EXCERPT PROVIDED>

= = =

Yes. And if I could just add something, being very clear to you. The company strategy is not to have that decrease. For a very long time, we've sought to reverse that trend, and I think that we're on the right path to do that. As for the expansion of the sales force, which was your second question, we see potential gains in productivity that are very significant. We're doing this very responsibly. We do not believe that expanding continually our sales team is sustainable versus a healthy balance for our market. So we respond based on our long-term strategy. We are willing to lose some market share, but considering this very important variable, which is to mature our sales team and have the right level of productivity with them.
Our next question comes from Eduardo Nishio with Genial Investimentos.
We have 2 questions. The 14th of the month is coming, and we know this is a day that might change the company's strategy. So say the most likely thing to happen actually happens. You're essentially controlled by your 2 major shareholders, which are banks. I just wanted to understand the banks' strategy in this scenario. If you could share with us an important point in terms of distribution, products, technology, new features that you've mentioned so far a little of, but we're not specific in terms of the launching of new solutions.
And my second question has to do with that as well. At the end of the second quarter, you guys launched the 1-day automatic receipt feature. And we see other competitors with this product, or even better, a D+0 solution. So how do you see the launch of new solutions in this segment? What's been on your mind in that sense?
Thank you for your question. Let me start by talking about strategy. If we look at the last 2 years, we have been on the path of believing that the expansion in sales, increasing synergies in the banking distribution channel with Bradesco and Banco do Brasil was an alternative which was not only feasible, but profitable; and not only profitable, but could generate additional potentialities for us in terms of growth.
So along those lines, we improved our entire SLA for assistance to agencies. We've improved our processes and the automatization of these processes. We've made some great choices according to our governance to improve Receba Rápido once we identified that it is critical for the sale of payment processing solutions to occur steadily, all of that to grow in synergy and interaction with these 2 banks, and for that and for our strategy to work for both the listed company and the unlisted company.

= = =

DATA SHOWN>
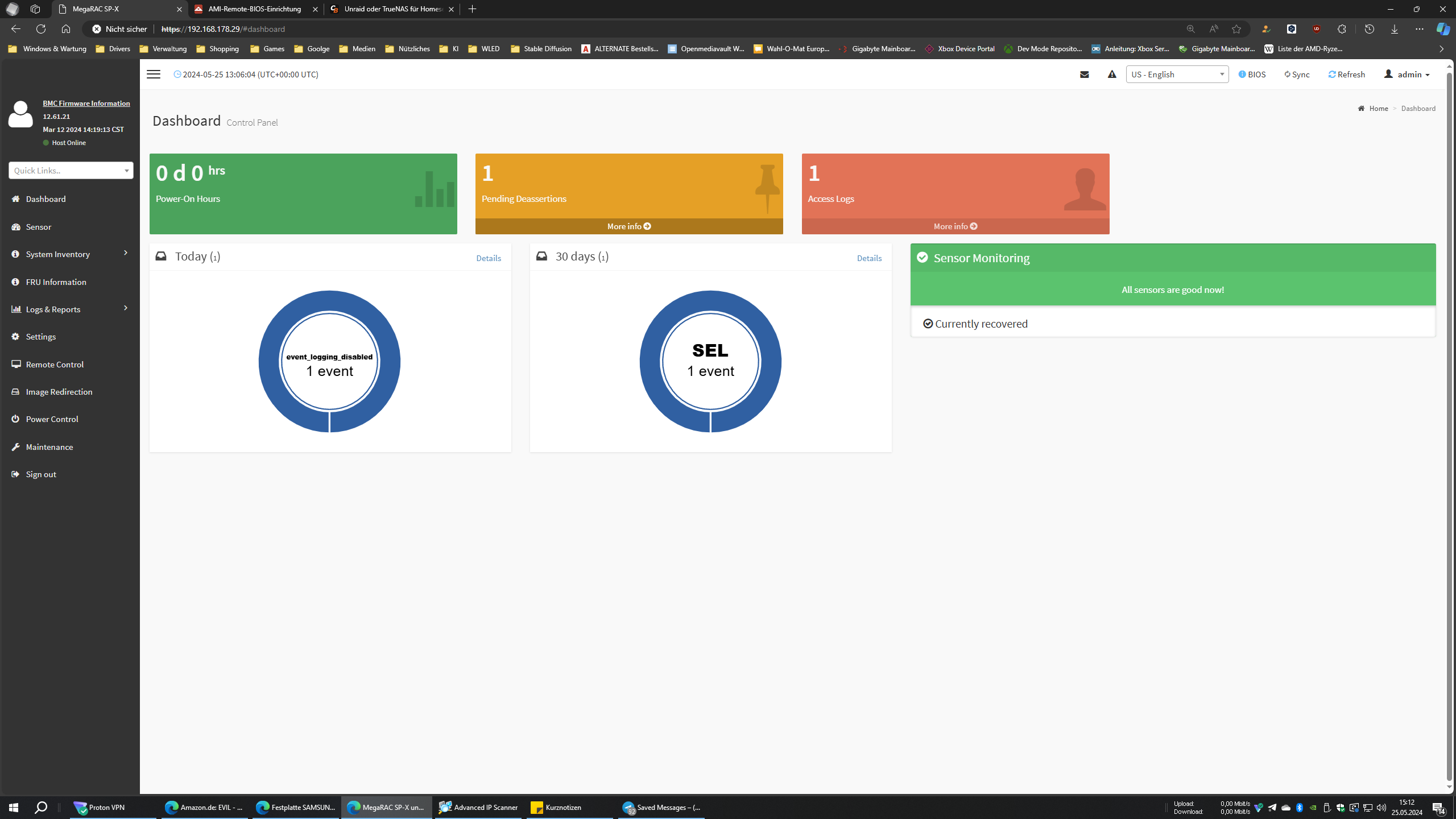The width and height of the screenshot is (1456, 819).
Task: Click BMC Firmware Information link
Action: pos(86,103)
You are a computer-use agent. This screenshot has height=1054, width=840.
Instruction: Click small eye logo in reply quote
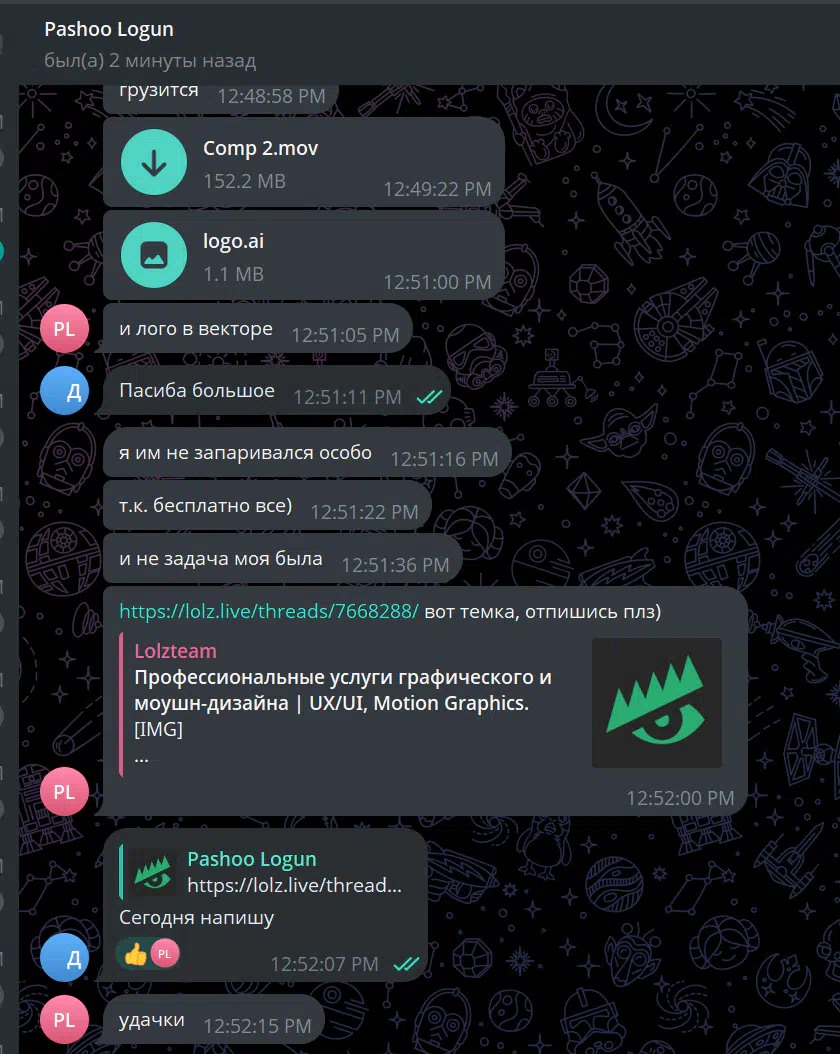click(153, 872)
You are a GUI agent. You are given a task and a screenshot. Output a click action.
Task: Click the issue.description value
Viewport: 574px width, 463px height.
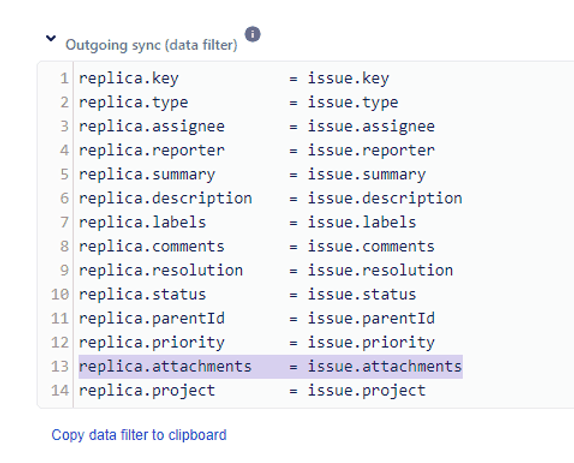(x=385, y=198)
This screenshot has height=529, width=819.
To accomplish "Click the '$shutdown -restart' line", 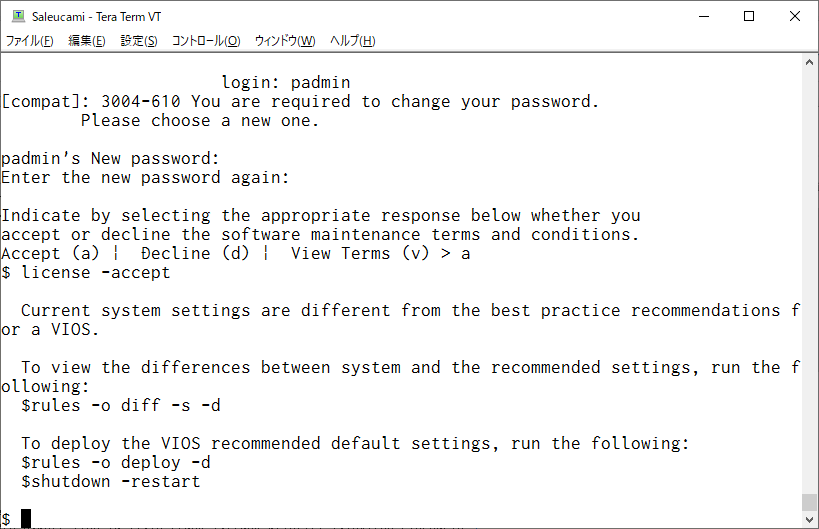I will tap(110, 481).
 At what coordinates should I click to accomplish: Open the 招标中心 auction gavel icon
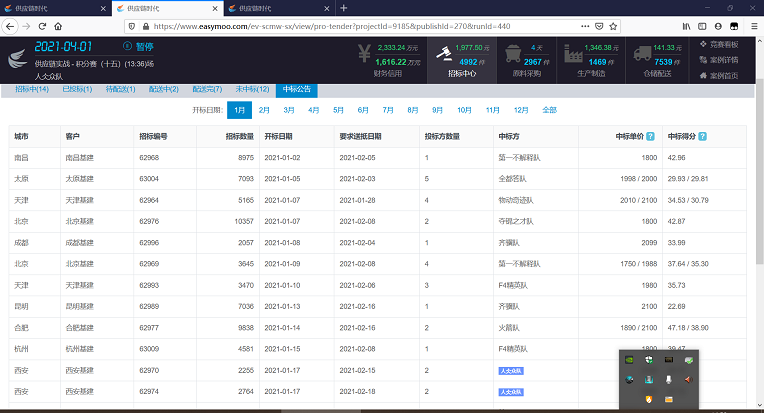coord(441,59)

= = =

GOALS>
A: Render the stretch of the records from the line containing "At what coordinates" through the end of the records as a JSON list of strings, one string per line, skipping blank lines and leaving out the pictures.
B: Extend the earnings call transcript past its final sentence.
The records are unrelated to the earnings call transcript.

ANSWER LIST>
A:
[
  " At what coordinates should I click to accomplish: Open the 招标中心 auction gavel icon",
  "coord(441,59)"
]

B:
Within these capabilities, another thing we've been working on that I think speak to all the other questions I answered before is to develop the company in a systemic way, so that we have the agility required to respond to these changes, whether they are imposed by the market to the point of the previous question, or those that come as major opportunities in a very agile way.
So there's a lot that we'll learn once the company is delisted, if that actually happens, but the strategy remains the same, and I think that it has been implemented to generate results. And many of the results we've seen at the end of this month already relate to the changes we see in productivity levels in these agencies. So no news there.
I just wanted to add another element. One change that seems small, which was the change in incentives that took place at the last quarter of last year, it requires a lot of energy from the company. Because we've always done this, and I've said this from day 1 that good governance and restricted governance in a listed company is very important.
So we've had many analyses, we've had discussions with distributors on the other side of the counter, that also needed adequate pricing, so that price has worked for both parties. So this is a process that requires a lot of time and energy from a lot of people. And we believe this process will become more seamless if we are delisted, but the timing should be faster also, which might change our execution, but not necessarily our strategy.
So your second question was about D+0, right? Well, as simple as D+1, again, this was because of a technological evolution. We are working to be able to offer D+0 as well, but we are working on that from several different standpoints. From the technological standpoint, so that we are able to offer D+0 with minimum chance of fraud with quality for our customers, but also on the risk side to make sure that our models allow us to have the lowest possible fraud levels.
One concern I have about D+0 as an industry, when it is not developed that way, is that ultimately your fraud levels are too high, including fraud in the transactions we call with a TPIN, where the merchant disappears, the client is at a loss. And in this 4-part relationship, we see a critical aspect, which is the responsibility of the payment processor, because that transaction has to be clear. So we will be working on D+0, but we will do that in a safe and well-developed way.
If you allow me another question, is there any way to prevent this fraud with TPIN?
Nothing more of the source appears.